At 80, she’s already published two children’s books since the pandemic with a third on the way. After retiring from counseling and moving to the community at the Landon, she has been writing consistently.
She rises early every morning just to write.
“Every morning, at 4 a.m., I woke up to sit in front of my computer.”
Her book series, Tessie’s Tears, follows a young girl, Tessie, as she experiences and learns about death, grief and other forms of loss. The first two installments in the series are Grampy goes to Heaven and Molly Moves Away.
However, Worth’s foray into children’s books was the result of faith, sympathizing with children who had lost loved ones to COVID and some of her own life events.

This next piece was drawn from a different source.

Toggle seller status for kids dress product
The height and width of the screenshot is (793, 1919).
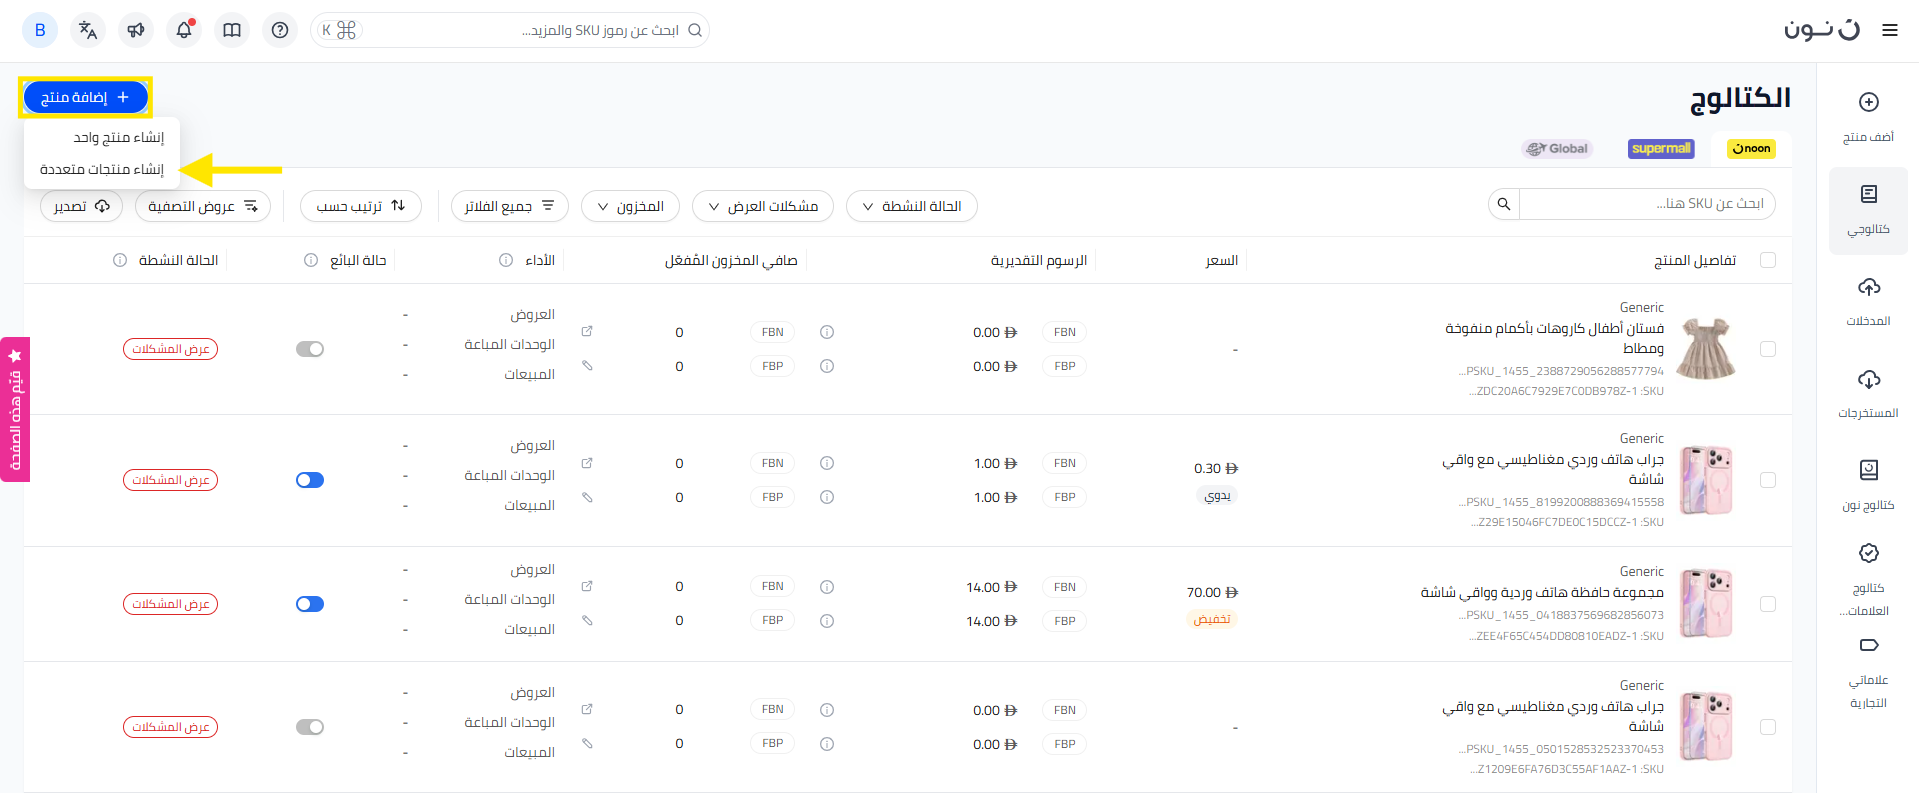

“During the pandemic, every child in the world, not just in the United States, was exposed to death. if it wasn’t somebody in their family, it was somebody in their neighborhood or one of their friends or whatever,” Worth says. “I wanted children to know that whoever dies, they’re healthy, they have a new body, they’re in a wonderful place.”
Each of the books have references to the Bible and address grief and loss from that perspective. A couple in the Philippines illustrated the book for her. They held their meetings on character design over Zoom.
“I sent him a picture of me as a young girl and the other little girls would be based on my girls,” she says. “So, we sketched a couple of different classes and sketched it right in front of me.”
Since publishing the first two books, she has donated books to schools and churches.
Though she has no biological children, Worth claims many as her own, including Sudanese girls she’s met since working with the Lost Girls of Sudan and a Russian son (she met him during a mission trip when he was in an orphanage). They all call her ‘Mama Anne.’
This isn’t her first time writing a book, as she’s co-authored six works with other authors and wrote a memoir in 2019 titled Call Me Worthy. It took her nine months of agony to write, she says.
In the memoir, she addresses difficulties, including divorce, abortion, alcohol and her family.
“That’s one reason I think I was such a good therapist, because I have been through all that stuff myself.”
The third book in the Tessie’s Tears series, Corkie the Rescue Puppy is about Tessie losing her puppy. It will be released in October.